A strange but very true fact about today’s publishing industry is that authors with up to fifty published books, including several or more bestsellers, cannot get an agent to represent them. It’s a paradox and proves that the so-called importance of a track record of published works does not really count for much anymore. Many of the top publishers and editors simply won’t consider anything unless it comes in from a powerhouse agent with clout. Powerful agents have to a large extent taken over the industry. They have become the gatekeepers today instead of editors.
 
Other leading editors focus their time on big name authors and proven commodities. It’s a catch-22 that frustrates a lot of authors, driving many of them out of publishing. Every now and then, however, a newcomer manages to slip in with good timing, a great proposal or manuscript, and lots of luck.
 
Another strategy is to already know someone in publishing or have a friend or relative who does. Networking may get your foot in the door.
 
Some patient authors have even obtained positions in publishing, in publicity, advertising, marketing, rights, or general office work, and then proceeded to show their work to contacts already made.
 
It’s helpful to read the trade journals and to attend publishing conferences and conventions.

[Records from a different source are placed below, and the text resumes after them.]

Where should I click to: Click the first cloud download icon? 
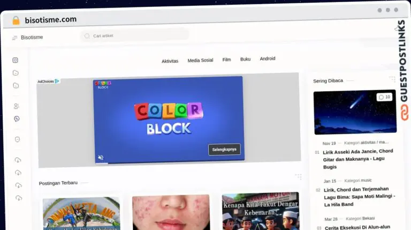click(x=18, y=160)
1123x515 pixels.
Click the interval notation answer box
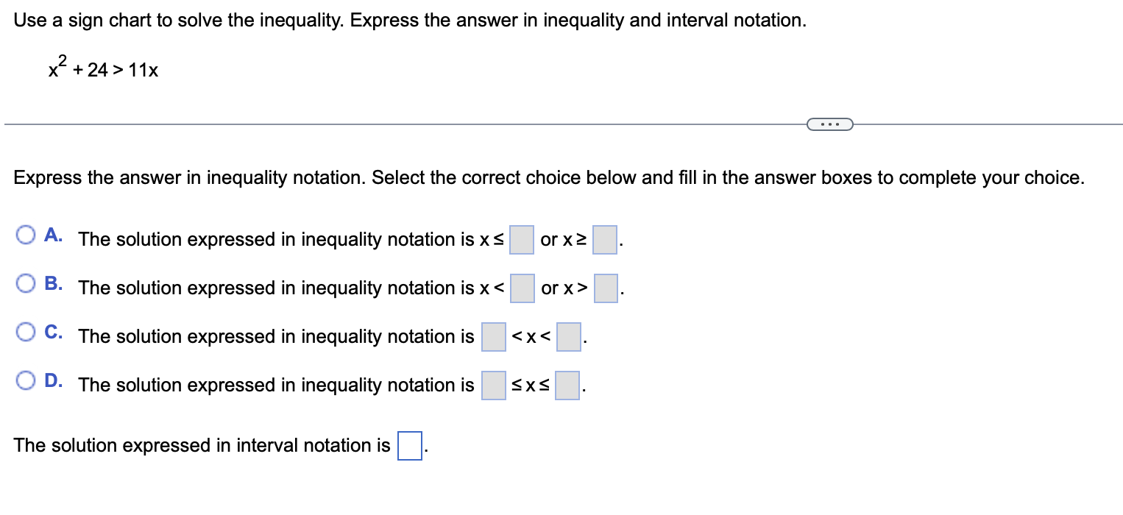click(x=408, y=446)
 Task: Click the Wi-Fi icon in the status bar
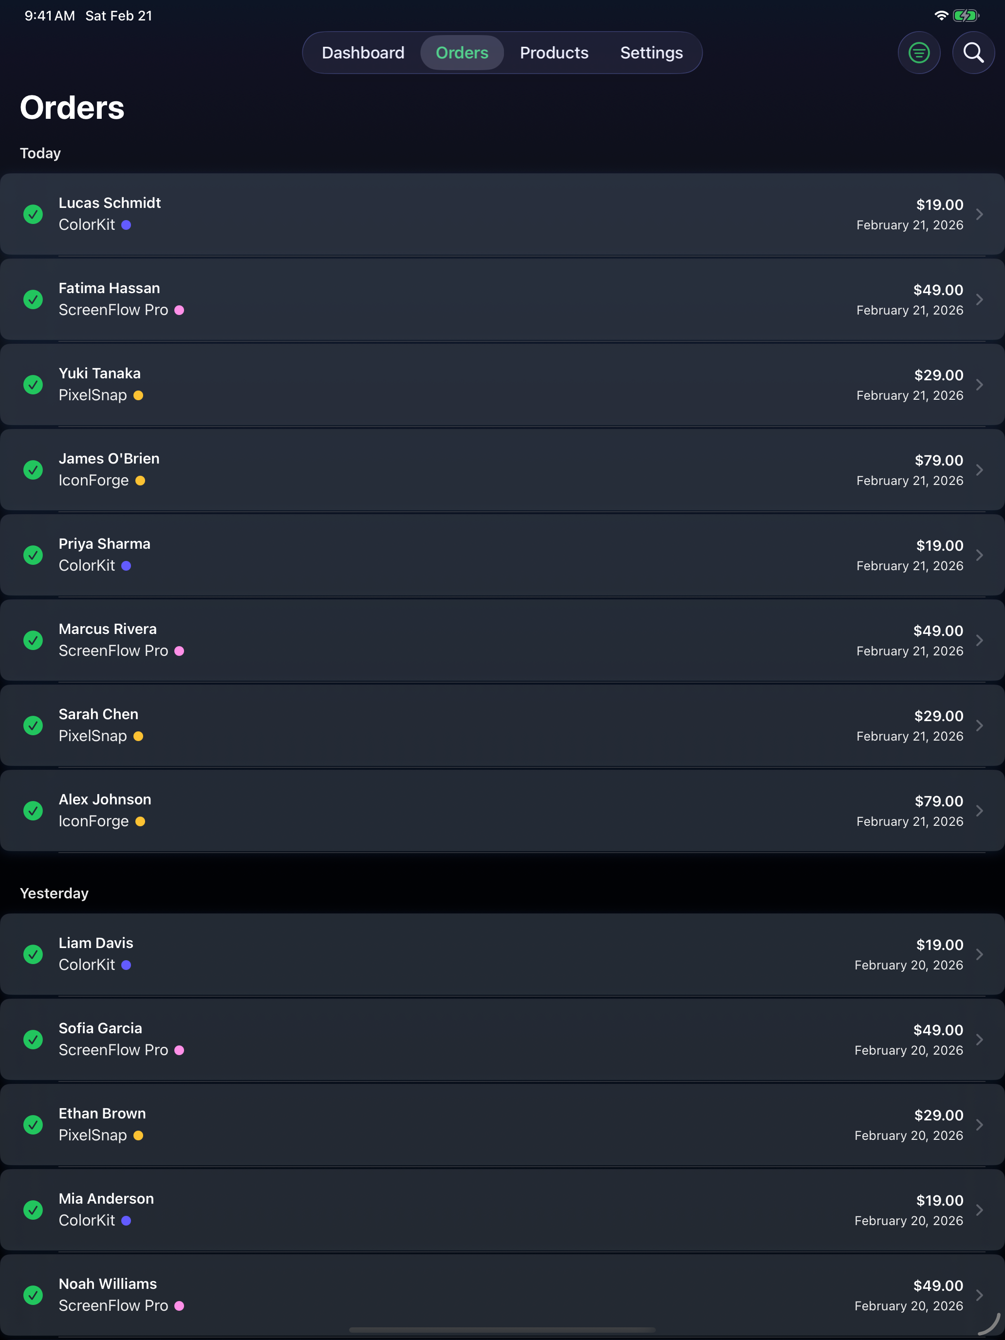point(941,16)
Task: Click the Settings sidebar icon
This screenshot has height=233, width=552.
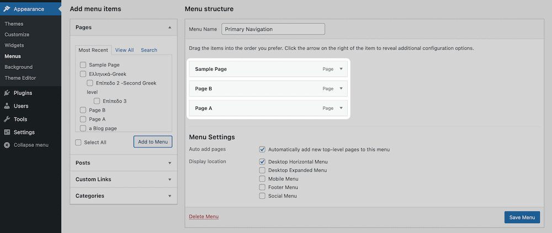Action: (x=7, y=133)
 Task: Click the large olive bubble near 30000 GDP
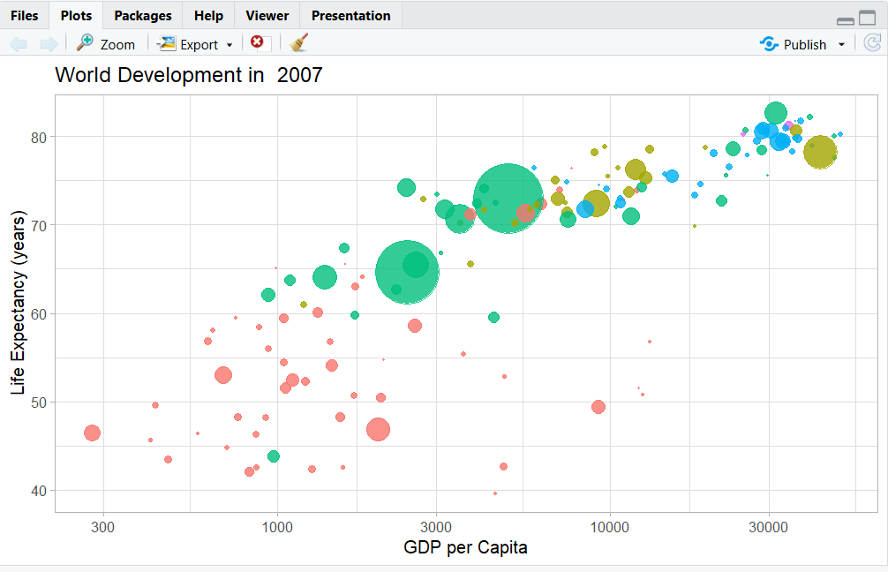tap(820, 153)
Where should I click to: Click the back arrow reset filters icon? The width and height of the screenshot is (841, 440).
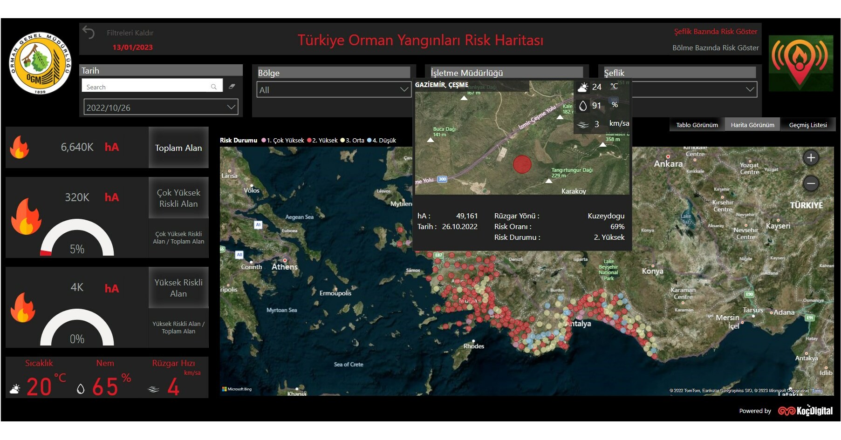click(89, 33)
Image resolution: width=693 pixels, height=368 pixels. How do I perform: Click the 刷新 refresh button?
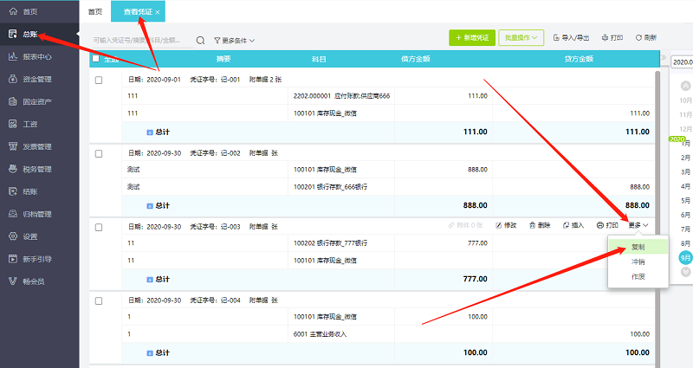pyautogui.click(x=646, y=38)
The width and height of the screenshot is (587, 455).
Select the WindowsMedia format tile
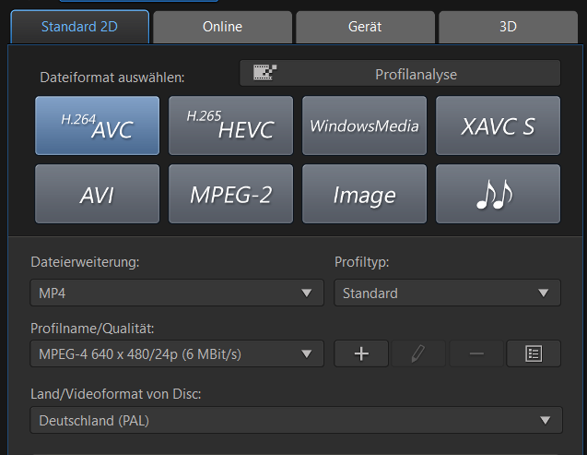[364, 126]
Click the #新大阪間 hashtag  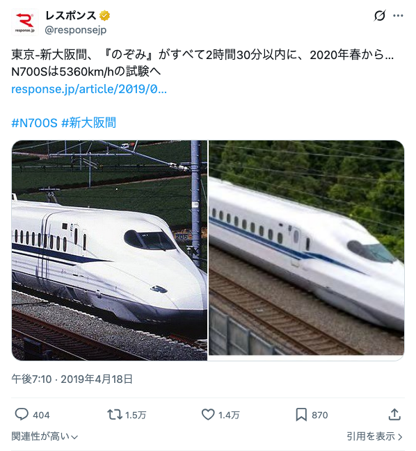coord(88,123)
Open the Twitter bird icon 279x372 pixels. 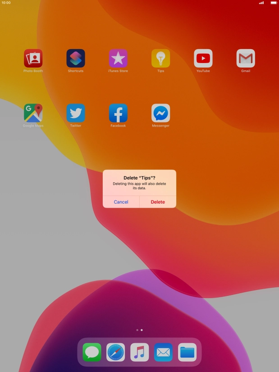pyautogui.click(x=76, y=113)
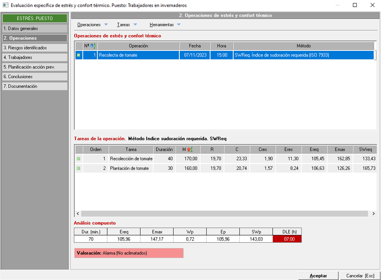Switch to 4. Trabajadores section
This screenshot has width=381, height=280.
(35, 57)
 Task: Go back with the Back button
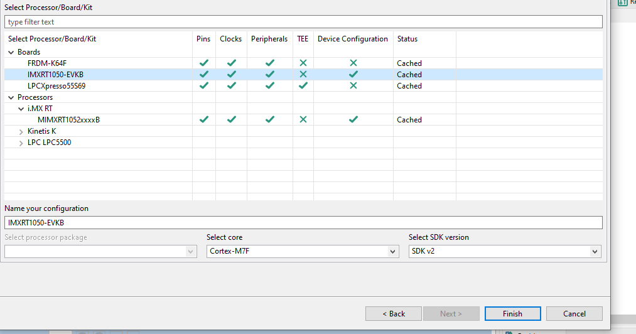pos(394,314)
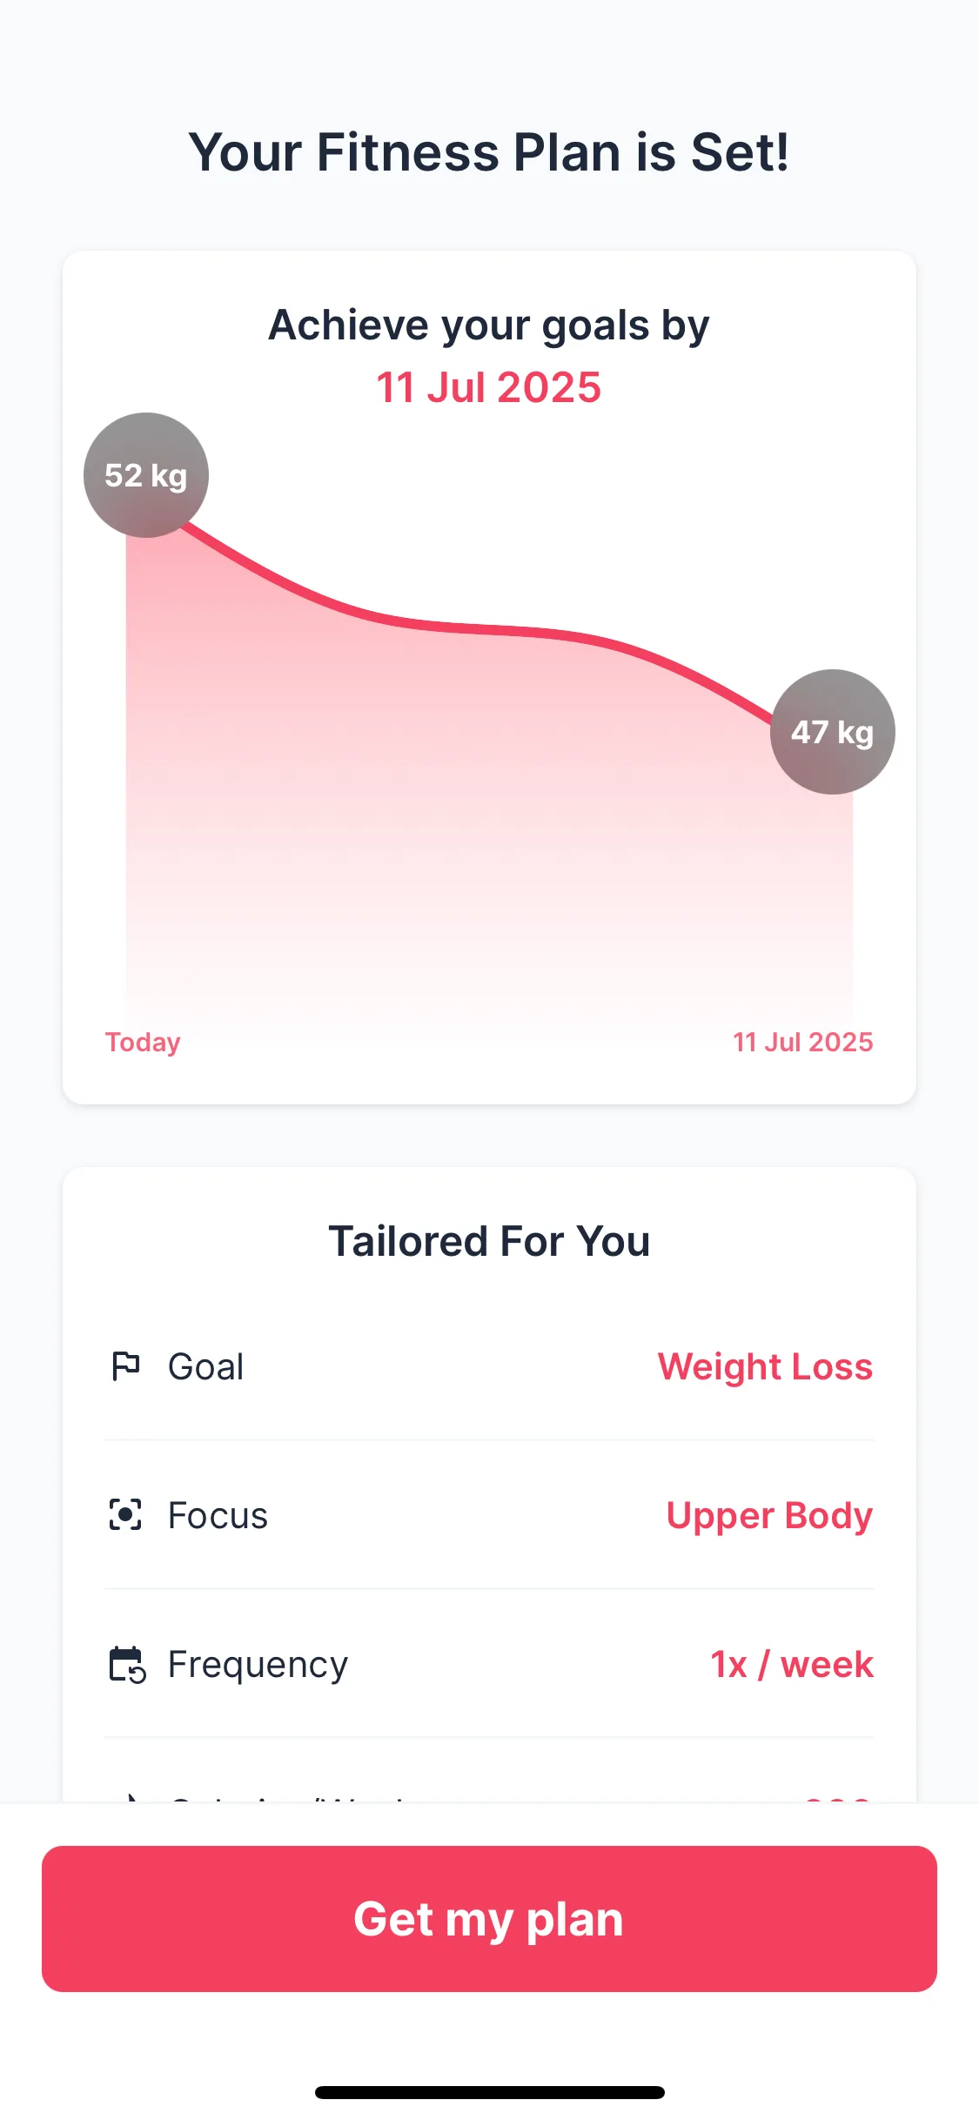This screenshot has height=2120, width=979.
Task: Tap the home indicator bar at bottom
Action: point(489,2092)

All of this together helps to keep you well-informed on what is going on in the industry, what the current trends are, types of books being bought and published, and contact names at various publishing houses.
 
A number of authors believe attending conferences for authors is a waste of time. Others claim they have made some contacts this way and actually later sold one or more books to editors and agents who attend the better author conferences.
 
Remember, too, that you can always pick up the telephone and call an editor, publisher or agent, whether it irritates them or not. You can send a letter, email, fax them, or try some unusual stunt to get their attention. A combination of these methods applied persistently should bring you some success or, at the very least, more knowledge about the way the business works.
 
Authors in the New York area have been known to eat at the same restaurants editors frequent in hopes of meeting one or more.
 
If and when one of your books goes over the top, and hits the blockbuster level, assuming there is enough publicity about it, editors and agents may come after you. Nothing gets their attention, makes them sit up and take notice, like a new author who just turned out a blockbuster. They will then find you.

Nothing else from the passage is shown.